(Beginning of EXTRACT TO READ)

The first time we see Violet Weston (Meryl Streep) she’s drugged out (since getting diagnosed with mouth cancer and going through treatment she’s gotten hooked on a variety of pills) with skin as pale as a ghost. Her hair is short and thin like it’s about to fall out (as we later see she usually wears a wig) and she stumbles down the stairs of her Oklahoma house shouting and slurring. She then barges into her husband Beverly’s (Sam Shepard) office, while he’s interviewing the future housekeeper Johnna (Misty Upham) and proceeds to embarrass herself and them. Yelling at him and knocking books off his shelf. She’s a hot mess for sure, but a compelling one. And so begins the fascinating madness that is “August Osage County,”—directed by John Wells—a wildly entertaining and dour drama about a family in serious crisis.
Based on the Pulitzer Prize winning play by Tracy Letts (who also wrote the screenplay), the action and the development of the characters in “August Osage County” are driven forward by sharp, fiery dialogue Violet and the rest of her dysfunctional family viciously throw at one another. Not long after that opening scene Beverly walks out on Violet (I can’t imagine why, she’s such a pleasant person) and ends up committing suicide.
This tragic event leads to an impromptu family reunion. There’s Beverly and Violet’s three daughters, Barbara (Julia Roberts), Ivy (Julianne Nicholson) and Karen (Juliette Lewis). Then there’s Violet’s sister Mattie (a terrific Mattie Fae Akin) and her husband Charlie (Chris Cooper). Also, there’s Barbara’s husband Bill (Ewan McGregor), their adolescent daughter Jean (Abigail Breslin), Karen’s fiancée Steve Dermot Mulroney) and finally Charles and Mattie’s child Charles Jr. (Benedict Cumberbatch in a small but touching role).

(End of EXTRACT TO READ)
(Beginning of RECORDED INFORMATION)

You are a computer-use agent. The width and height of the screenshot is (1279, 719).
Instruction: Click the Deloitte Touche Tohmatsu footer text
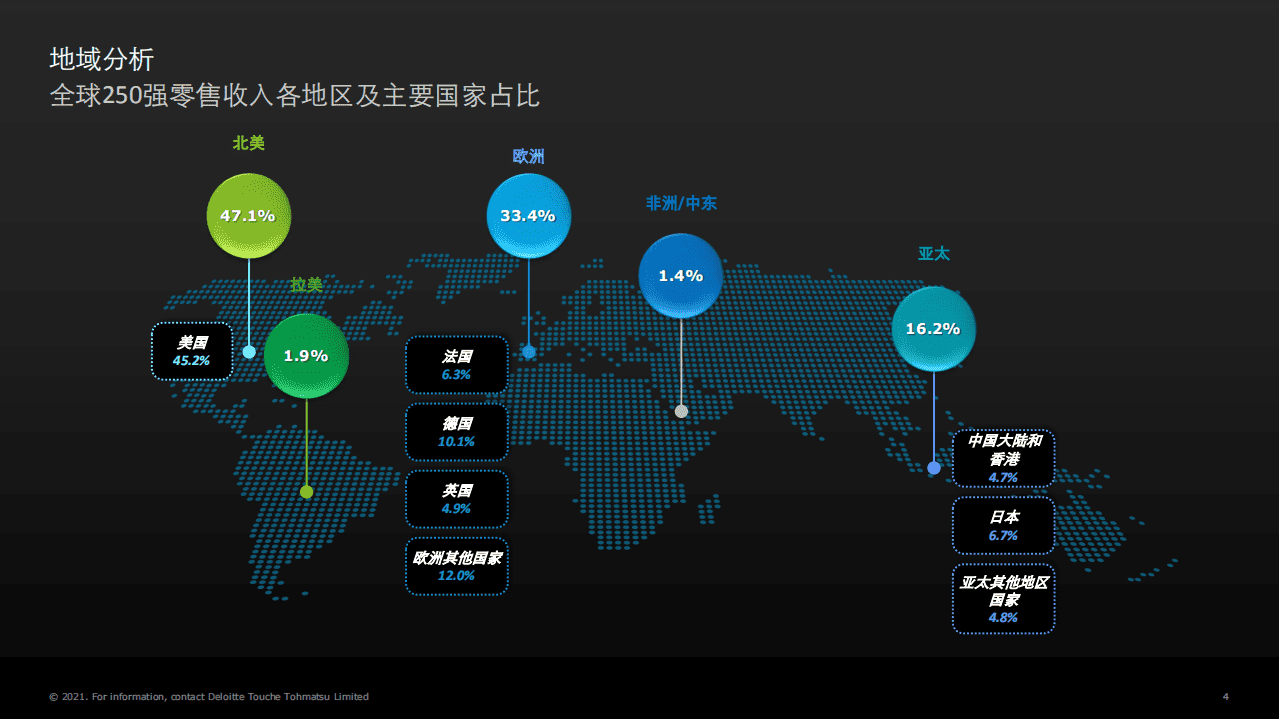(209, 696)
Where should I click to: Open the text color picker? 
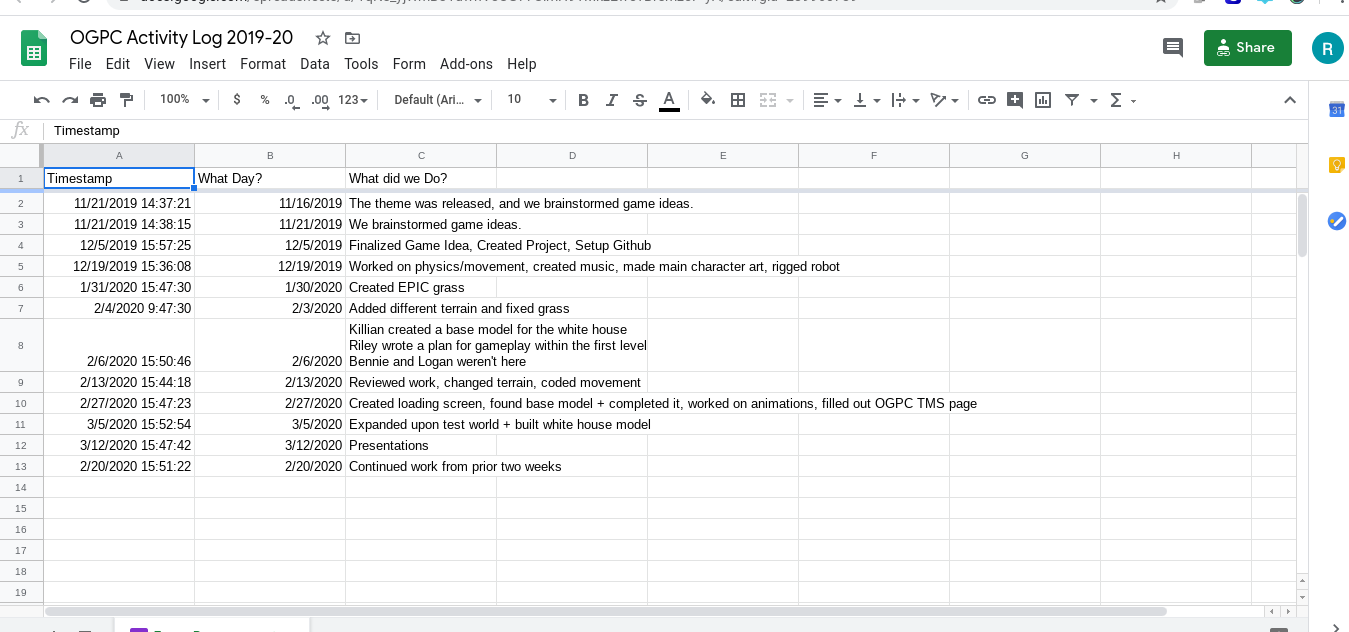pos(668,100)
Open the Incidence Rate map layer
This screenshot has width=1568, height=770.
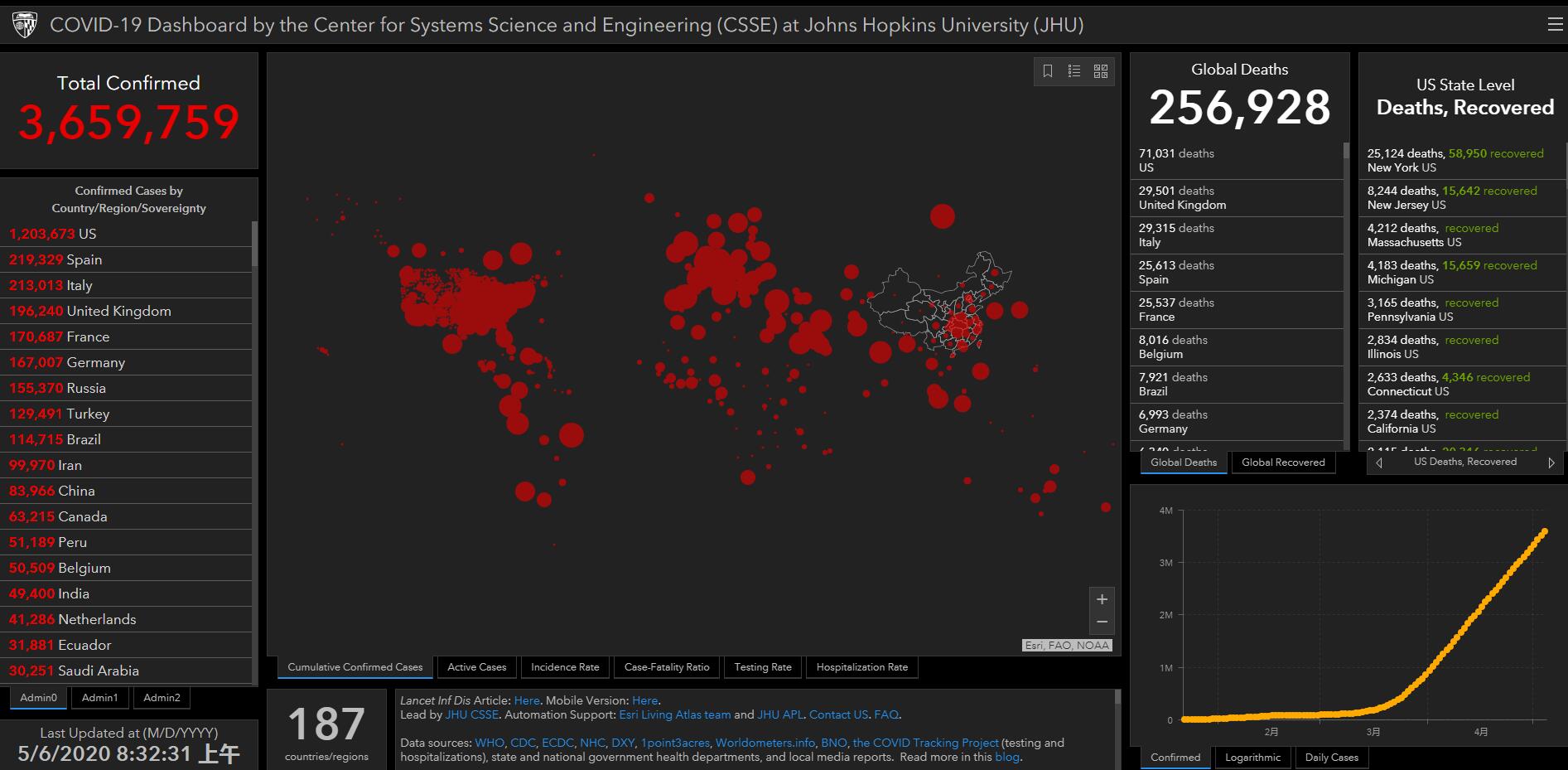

(End of RECORDED INFORMATION)

▶ [TASKS TO CARRY OUT]
1 > In the review of "August Osage County," who directed the film?
2 > Explain why, according to the review of "August Osage County," the family comes together for an impromptu reunion.

▶ [TASK RESPONSES]
1 > John Wells directed it.

2 > Violet's husband Beverly walks out on her and then commits suicide. This tragic event brings the family together for an impromptu reunion.